The great hippo debate
This pathological arguer cannot allow himself to be filibustered by a curve ball
I am blessed with a wide array of personality defects, such as an overinflated sense of self importance, an incredible lack of attention to detail and general belligerence.
However, the personality disorder that takes the cake is my argumentativeness. My need to start and win arguments is pathological. And I'm one of those types who will not allow reason, common decency or the World Wide Web come between me and a loud and violent debate. As a result, I'm drawn to like-minded people who love a good old scrap.
This thought was sparked off by an incident a couple of weeks ago. A friend of mine, Siyabonga, sent me an arbitrary sms containing a few "facts" about the hippo. These facts were along the lines of "Did you know that the hippo can outrun Usain Bolt; its skin is impregnable to snake bites, and it kills more humans annually than any of the other Big Five?"
Yes, I also think Siyabonga has too much time on his hands. In his defense, he may have needed to occupy his fingers during a sojourn to the bathroom. The following morning I was on the radio having a chat with my friend Kgomotso, who is also a notoriously fierce debater. I must have run out of things to say and then figured I'd regale her with this amazing revelation about how a hippo can run faster than Usain Bolt.
Without skipping a beat, she disputed the statement vociferously. Listen, I say, you can't dispute a scientific fact. Until that point, I'm quite certain Kgomotso had never given the hippo any thought, but she suddenly discovered a deep passion for zoology.
My theory is that she based her argument on two facts: she believes I'm a twit who speaks a lot of twaddle, and she'd be damned if some obese water cow was going to be faster than Bolt.
In the most condescending tone I could muster, I repeat that no one can deny a scientific fact. And this is when she hit me with the classic question: "Have you, yourself, ever seen a hippo run?" While I was still gasping, at a loss for words, she took it even further by suggesting that unless I had a YouTube clip of a hippo running, she would never believe me.

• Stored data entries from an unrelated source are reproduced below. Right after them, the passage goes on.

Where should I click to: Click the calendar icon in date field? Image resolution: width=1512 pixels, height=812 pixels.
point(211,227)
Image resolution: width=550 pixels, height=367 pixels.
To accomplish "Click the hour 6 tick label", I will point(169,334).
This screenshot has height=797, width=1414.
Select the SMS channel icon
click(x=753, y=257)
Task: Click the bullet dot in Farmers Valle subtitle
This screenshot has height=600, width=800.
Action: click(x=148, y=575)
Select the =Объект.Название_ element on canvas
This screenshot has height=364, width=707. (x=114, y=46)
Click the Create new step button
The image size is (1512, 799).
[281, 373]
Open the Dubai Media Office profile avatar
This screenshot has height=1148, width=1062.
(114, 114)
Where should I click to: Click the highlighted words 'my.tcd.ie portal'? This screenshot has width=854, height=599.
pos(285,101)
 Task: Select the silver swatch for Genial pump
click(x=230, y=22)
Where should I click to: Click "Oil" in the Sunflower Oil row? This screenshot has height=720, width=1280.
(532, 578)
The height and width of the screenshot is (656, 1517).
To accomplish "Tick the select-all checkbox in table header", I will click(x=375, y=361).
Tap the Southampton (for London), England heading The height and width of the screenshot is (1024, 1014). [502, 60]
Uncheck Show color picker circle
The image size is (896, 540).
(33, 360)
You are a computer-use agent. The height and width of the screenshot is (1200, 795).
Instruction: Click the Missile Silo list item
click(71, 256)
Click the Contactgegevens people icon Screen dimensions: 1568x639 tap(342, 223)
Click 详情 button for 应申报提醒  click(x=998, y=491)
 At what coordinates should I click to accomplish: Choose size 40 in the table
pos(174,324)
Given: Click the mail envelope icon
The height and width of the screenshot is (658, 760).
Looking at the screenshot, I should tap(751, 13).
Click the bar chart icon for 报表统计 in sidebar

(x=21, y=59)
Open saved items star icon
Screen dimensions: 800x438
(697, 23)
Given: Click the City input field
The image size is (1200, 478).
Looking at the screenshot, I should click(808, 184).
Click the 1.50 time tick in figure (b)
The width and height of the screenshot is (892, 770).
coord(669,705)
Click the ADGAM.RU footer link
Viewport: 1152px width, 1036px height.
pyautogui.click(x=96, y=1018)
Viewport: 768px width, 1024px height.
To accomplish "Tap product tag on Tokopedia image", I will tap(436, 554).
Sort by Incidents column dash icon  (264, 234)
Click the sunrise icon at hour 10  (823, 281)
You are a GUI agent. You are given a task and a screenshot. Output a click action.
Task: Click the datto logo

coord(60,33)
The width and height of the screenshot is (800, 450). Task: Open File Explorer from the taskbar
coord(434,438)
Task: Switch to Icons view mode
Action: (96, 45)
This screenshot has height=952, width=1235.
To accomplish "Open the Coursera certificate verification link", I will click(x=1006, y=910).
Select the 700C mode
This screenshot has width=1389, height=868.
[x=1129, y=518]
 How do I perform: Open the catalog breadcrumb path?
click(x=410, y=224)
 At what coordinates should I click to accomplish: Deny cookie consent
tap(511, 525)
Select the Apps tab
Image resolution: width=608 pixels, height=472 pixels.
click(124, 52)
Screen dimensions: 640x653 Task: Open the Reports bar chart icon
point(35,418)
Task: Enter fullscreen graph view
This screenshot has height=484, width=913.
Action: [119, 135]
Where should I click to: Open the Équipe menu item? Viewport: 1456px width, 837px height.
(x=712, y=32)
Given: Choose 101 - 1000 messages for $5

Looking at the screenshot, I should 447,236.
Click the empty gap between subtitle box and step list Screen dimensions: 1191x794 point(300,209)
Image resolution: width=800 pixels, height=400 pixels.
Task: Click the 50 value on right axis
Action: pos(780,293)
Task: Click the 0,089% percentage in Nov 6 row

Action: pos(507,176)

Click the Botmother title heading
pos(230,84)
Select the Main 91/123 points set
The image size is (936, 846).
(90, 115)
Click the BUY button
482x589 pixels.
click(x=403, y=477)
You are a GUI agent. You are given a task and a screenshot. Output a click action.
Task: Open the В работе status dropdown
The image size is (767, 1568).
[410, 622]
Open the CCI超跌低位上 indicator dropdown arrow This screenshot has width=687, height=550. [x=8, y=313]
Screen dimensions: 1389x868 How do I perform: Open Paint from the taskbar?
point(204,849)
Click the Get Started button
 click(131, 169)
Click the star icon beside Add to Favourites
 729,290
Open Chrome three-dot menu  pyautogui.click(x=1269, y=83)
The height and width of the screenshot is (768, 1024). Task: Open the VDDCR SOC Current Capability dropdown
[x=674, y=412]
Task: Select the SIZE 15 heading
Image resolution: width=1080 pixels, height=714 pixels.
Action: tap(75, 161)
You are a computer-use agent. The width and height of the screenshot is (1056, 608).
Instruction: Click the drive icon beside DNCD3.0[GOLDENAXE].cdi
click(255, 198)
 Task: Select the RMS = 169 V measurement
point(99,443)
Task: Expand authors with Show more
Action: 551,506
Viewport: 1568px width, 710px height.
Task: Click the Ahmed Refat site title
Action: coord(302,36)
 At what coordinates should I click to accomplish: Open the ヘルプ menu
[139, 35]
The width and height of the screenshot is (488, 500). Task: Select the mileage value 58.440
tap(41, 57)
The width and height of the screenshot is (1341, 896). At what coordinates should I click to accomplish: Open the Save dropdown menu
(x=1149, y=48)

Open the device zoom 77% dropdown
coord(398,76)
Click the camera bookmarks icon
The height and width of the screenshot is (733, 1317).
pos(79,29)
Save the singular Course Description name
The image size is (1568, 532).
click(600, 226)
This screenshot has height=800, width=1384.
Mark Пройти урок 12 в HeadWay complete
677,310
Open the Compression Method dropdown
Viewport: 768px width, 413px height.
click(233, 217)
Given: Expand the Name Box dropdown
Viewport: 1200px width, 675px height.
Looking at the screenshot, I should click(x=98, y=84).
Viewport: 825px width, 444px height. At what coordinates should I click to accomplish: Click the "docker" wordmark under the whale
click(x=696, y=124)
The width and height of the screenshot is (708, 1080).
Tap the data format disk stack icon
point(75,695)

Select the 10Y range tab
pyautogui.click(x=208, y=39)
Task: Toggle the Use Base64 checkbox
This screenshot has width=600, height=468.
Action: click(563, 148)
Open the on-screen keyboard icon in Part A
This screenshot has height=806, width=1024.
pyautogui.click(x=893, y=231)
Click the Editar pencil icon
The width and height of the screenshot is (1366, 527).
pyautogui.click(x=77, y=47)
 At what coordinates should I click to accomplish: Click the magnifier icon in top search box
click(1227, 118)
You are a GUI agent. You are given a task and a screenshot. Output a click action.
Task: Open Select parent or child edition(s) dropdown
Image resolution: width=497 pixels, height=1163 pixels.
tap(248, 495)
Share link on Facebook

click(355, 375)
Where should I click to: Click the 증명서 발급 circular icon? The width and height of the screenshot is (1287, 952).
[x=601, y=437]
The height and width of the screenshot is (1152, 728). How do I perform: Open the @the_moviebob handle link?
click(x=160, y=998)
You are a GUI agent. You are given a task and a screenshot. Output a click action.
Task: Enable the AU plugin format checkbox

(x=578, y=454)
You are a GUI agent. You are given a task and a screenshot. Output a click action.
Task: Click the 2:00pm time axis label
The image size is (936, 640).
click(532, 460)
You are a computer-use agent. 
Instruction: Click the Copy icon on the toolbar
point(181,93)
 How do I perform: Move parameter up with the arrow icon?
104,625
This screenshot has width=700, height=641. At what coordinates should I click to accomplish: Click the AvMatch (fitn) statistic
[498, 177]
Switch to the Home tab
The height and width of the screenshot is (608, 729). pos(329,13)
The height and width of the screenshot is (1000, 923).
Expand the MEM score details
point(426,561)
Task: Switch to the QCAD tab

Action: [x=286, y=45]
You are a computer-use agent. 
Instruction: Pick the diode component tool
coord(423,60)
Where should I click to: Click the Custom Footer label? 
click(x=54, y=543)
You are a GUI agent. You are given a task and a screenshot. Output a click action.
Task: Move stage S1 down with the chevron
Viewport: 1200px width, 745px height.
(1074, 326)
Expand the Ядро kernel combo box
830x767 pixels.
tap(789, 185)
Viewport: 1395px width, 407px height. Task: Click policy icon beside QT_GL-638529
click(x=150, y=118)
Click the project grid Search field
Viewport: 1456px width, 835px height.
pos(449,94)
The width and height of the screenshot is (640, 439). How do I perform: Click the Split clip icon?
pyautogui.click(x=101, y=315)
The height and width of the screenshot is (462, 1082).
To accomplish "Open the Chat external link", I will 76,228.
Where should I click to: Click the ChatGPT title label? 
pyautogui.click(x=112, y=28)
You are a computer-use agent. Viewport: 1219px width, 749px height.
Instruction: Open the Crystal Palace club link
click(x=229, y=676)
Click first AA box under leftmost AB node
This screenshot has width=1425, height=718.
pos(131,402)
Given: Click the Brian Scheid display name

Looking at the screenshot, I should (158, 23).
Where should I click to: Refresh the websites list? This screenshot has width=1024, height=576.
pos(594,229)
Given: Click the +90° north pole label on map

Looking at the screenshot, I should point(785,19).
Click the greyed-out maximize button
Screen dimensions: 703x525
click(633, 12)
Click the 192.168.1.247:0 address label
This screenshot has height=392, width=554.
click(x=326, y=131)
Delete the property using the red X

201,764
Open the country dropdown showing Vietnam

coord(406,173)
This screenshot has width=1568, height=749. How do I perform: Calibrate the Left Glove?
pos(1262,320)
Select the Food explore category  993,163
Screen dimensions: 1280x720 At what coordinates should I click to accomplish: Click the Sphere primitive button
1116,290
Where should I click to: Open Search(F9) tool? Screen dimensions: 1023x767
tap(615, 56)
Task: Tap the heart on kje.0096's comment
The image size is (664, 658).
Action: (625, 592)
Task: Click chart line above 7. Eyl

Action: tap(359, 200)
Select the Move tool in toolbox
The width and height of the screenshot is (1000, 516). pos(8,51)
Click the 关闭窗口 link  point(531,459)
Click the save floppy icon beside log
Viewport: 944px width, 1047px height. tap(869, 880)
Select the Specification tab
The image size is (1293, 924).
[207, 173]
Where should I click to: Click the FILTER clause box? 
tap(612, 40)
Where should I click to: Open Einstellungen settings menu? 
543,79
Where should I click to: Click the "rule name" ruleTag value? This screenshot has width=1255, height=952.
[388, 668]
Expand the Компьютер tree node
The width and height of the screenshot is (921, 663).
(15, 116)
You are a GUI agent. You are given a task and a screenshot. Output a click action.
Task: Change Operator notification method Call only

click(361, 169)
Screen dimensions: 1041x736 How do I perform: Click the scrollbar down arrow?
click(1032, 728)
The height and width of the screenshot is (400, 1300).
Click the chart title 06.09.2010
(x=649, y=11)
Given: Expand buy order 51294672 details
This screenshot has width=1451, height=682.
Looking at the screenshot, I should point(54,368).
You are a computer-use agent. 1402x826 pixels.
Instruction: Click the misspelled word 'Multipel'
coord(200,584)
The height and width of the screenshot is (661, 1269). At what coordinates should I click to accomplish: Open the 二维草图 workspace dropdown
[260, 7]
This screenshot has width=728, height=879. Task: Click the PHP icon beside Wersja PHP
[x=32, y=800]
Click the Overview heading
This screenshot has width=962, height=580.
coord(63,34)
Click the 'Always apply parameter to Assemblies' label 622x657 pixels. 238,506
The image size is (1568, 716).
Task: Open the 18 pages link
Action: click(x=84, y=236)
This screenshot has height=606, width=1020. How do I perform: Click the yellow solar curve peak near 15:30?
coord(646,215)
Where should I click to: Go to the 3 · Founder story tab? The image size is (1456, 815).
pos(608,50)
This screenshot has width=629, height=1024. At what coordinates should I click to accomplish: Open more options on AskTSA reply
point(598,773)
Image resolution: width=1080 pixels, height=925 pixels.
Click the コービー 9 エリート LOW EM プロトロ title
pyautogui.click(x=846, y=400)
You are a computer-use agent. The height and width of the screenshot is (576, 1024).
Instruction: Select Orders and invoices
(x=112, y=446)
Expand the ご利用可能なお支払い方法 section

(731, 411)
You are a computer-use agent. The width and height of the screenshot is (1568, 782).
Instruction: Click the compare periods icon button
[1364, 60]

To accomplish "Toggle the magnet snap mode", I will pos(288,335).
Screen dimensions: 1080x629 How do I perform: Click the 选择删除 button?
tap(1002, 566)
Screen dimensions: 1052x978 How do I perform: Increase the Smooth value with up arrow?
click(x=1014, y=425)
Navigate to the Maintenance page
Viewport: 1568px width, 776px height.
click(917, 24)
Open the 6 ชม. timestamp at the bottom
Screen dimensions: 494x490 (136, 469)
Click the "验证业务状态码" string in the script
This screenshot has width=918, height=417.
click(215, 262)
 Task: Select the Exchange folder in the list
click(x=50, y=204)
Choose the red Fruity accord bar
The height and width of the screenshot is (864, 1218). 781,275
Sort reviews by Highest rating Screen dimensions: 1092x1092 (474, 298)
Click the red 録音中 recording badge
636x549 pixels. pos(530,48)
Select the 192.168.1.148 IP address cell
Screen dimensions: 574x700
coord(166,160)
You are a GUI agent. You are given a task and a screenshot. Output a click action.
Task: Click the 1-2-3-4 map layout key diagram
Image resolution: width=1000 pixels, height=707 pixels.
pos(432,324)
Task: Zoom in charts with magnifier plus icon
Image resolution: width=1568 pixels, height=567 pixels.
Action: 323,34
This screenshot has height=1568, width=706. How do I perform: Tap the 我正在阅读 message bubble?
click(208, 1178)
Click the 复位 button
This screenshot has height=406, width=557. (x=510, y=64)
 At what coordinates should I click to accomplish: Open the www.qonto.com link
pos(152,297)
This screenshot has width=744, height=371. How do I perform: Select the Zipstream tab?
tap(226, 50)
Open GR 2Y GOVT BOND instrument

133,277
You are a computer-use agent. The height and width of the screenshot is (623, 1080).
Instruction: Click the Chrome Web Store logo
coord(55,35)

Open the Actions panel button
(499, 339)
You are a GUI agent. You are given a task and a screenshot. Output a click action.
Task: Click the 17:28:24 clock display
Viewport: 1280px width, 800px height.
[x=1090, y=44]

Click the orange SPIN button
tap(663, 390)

I had been operating under the impression that the general steps in scientific methodology were observation, hypothesis, prediction and experimentation. Now I was hearing that the fifth step was "sending a YouTube" clip.
I'm not sharing this story only so I can mock an absurd buddy. After all, I am the poster boy for this sort of behaviour. A few months back I was sharing some meat and amber liquids with Siyabonga, the same friend who started the great hippo debate. He made a remark about the republics of the US giving President Obama grief over the health bill. Now, what I know about the new health bill of the US is dangerous, but based on a fuzzy feeling that Siyabonga was talking BS, I found myself locked in mortal intellectual combat with him.
Being the geek he is, he'd obviously read up extensively on the subject. So he hit me with a curve ball by asking if I understood the filibuster system. I'd heard the term on CNN a few times, but as far as I was concerned the filibuster could have been a baseball term. Alternatively, it sounds like the name of a Mafia kingpin.
In any normal situation the debate should have ended at this point. But I was damned if I was going to allow this snotty upstart to filibuster me out of a good debate. So I did what all great debaters do: I abandoned any attempt to play the ball and went for the man. I believe I might have cast aspersions on his mother's character.
A few years ago I predicted that the Internet would signal the end of all debates. I was completely wrong. During the whole sordid affair, Siyabonga was fiddling with his BlackBerry. But I believe he was chatting on Facebook.
As for the great hippo debate, I found a YouTube clip of a hippo running amok through a forest. It was dismissed on some kind of technicality, so the debate was never settled.
I'm proud to announce I have passed on the ferocious argumentative gene to my five-year-old son. My wife was explaining to him that it was his bedtime because all kids are in bed at that time. His retort was: "You haven't gone into all the houses in the world and seen that all kids are sleeping, so how do you know this?" She gave the best response under the circumstances: "Because I say so."